START is the index of the first byte of the occurrence of STRING in the text line (counting from 1). Note that START=1 is actually column 20 of EVMT-formatted text.
LENGTH is the original length of the occurrence in the text, including all fillers, comments, spaces, etc..
LCTX is the left context of STRING (zero or more words; at least one delimiter).
STRING is the non-empty word or phrase in question, without any fillers, comments, non-significant spaces, etc..
RCTX is the right context of STRING (zero or more words; at least one delimiter).
PATT the sorting pattern, derived from STRING; see above.
STAG a tag identifying a section of the VMS, e.g. "hea" or "bio".
PNUM is the page's p-number (sequential, hence handy for sorting).

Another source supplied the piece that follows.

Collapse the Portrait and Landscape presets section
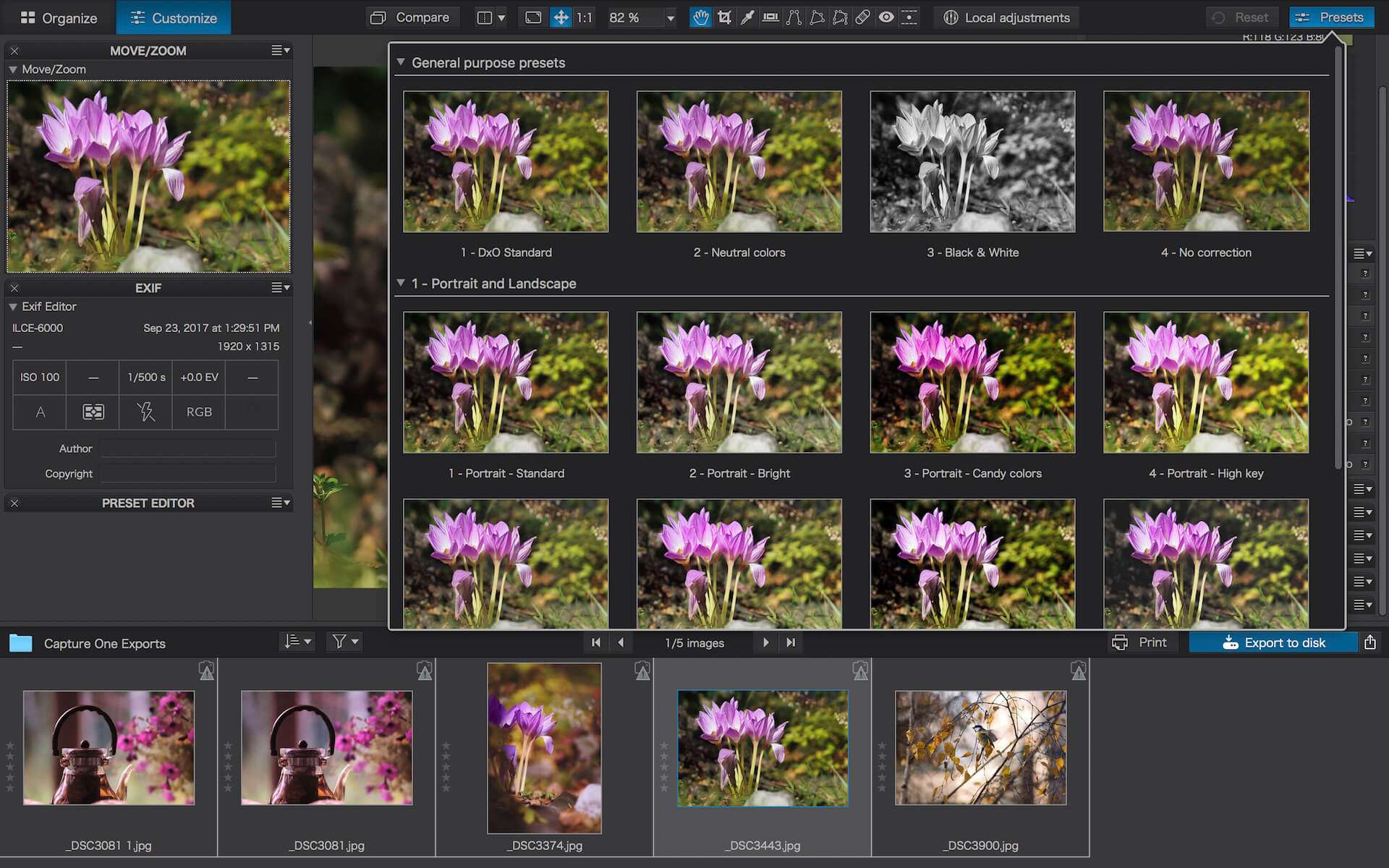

In STRING, LCTX, and RCTX the symbol "/" is used instead of "-" to denote line breaks, in order to distingish them from embedded "-" denoting gaps, vellum defects, intruding figures, etc.

The STRING is a single and whole Vms word, as delimited by EVA word separators [-/=,.]; or a sequence of two or more consecutive words, up to a certain maximum length (17 non-space characters in this edition).

The delimiters that surrounded the STRING in the original text are not included in the string itself, but are included in the context strings.

The input texts

Finally, you can fetch the texts that were used to created these files:

The VMS text is the interlinear 1.6e6, minus the #-comments. The other texts were recast in the EVMT format, and this process may have introduced errors and loss of text. Please refer to the original sources if you plan to use them for purposes unrelated to this concordance.